Flying Lotus performs at the Austin City Limits Music Festival in Zilker Park Friday September 30, 2016.  JAY JANNER / AMERICAN-STATESMAN

Flying Lotus performs at the Austin City Limits Music Festival in Zilker Park Friday September 30, 2016. JAY JANNER / AMERICAN-STATESMAN

There’s no shortage of musicians who claim their sound is difficult to label or neatly pin to one genre, but there were few at ACL Fest Friday for whom this is so actually true as avant-garde producer and rapper Steven Ellison—better known as Flying Lotus. Describing FlyLo’s music as electronic, while not inaccurate, is doing it an injustice almost on par with describing a novel as “paper.”

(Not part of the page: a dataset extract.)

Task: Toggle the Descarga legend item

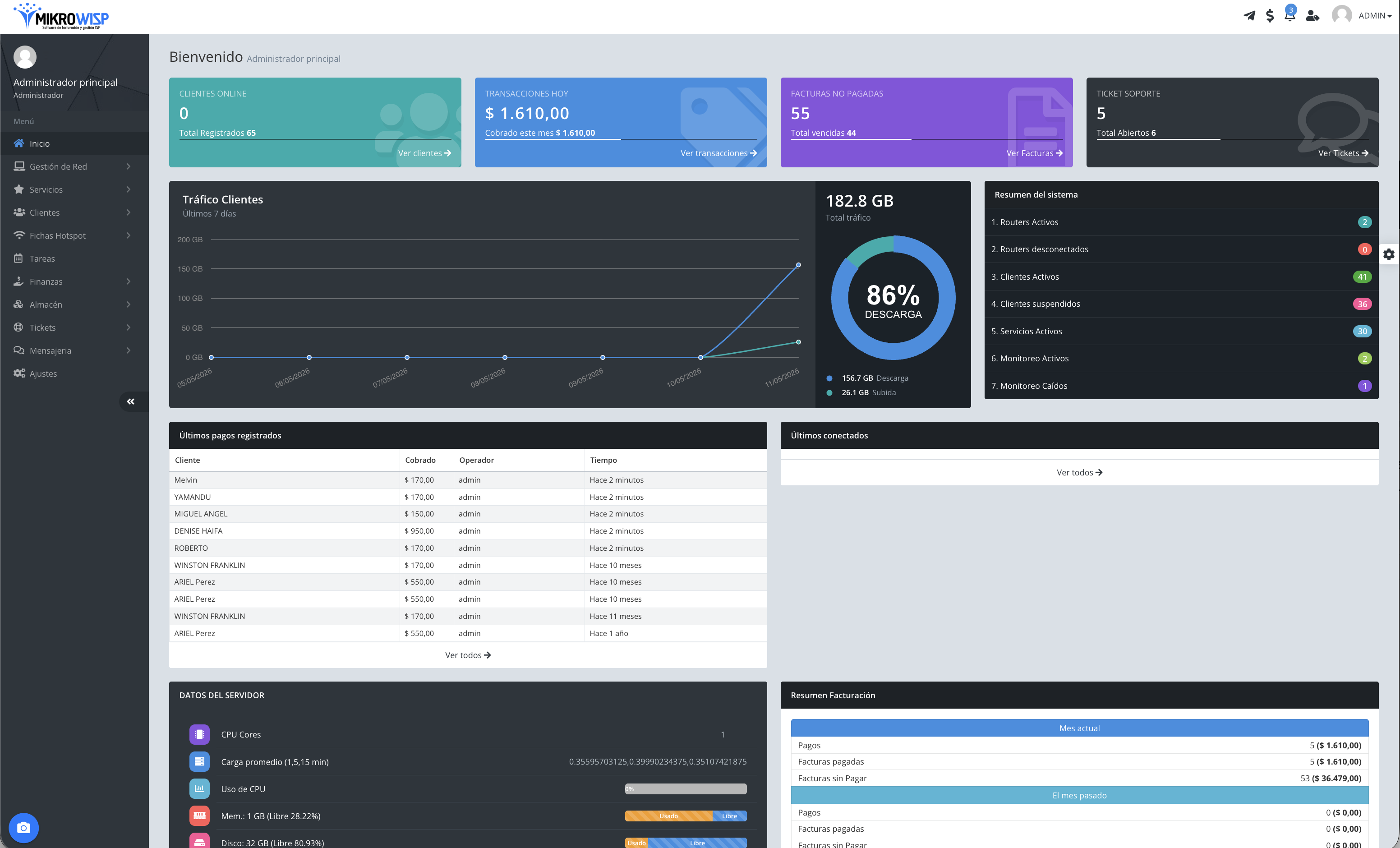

The sounds Flying Lotus crafts blend futuristic jazz and hip-hop beats from another dimension. This otherworldly quality seems to attract other visionaries who have an ear toward the sounds of tomorrow, and Ellison has collaborated with kindred innovators Kendrick Lamar and Thom Yorke of Radiohead—two gentlemen who just so happened to be in town this weekend… but did not make an appearance on stage with him.

But backup wasn’t necessary. A mad scientist with a toothy Cheshire Cat grin, Ellison was magnetic and chatty and made the one-man show work better than most. He performed from behind a fortress of screens blasting psychedelic visualizations, jubilantly producing beats and occasionally prodding the crowd—pushing their buttons and poking fun of himself. As the sun began to set, the genre-jumping producer was the one man standing between many camped-out fans and their precious, precious Radiohead.

“Like four years ago, I said I’d never open for Radiohead again,” Ellison said with a laugh. “It’s like the best worst gig of all time. You get to play for hella people but they’re like, ‘Let’s bring out Thom already!'”

Shortly after he added, “Believe it or not, I do have my own fans.” And he likely earned some new fans from the uninitiated with his uncanny mix of cool beats and geek culture references, including rapping about Batman, getting the crowd to scream “Toasty!” in a high-pitched voice, and building on tracks from revered role-playing game Final Fantasy VII.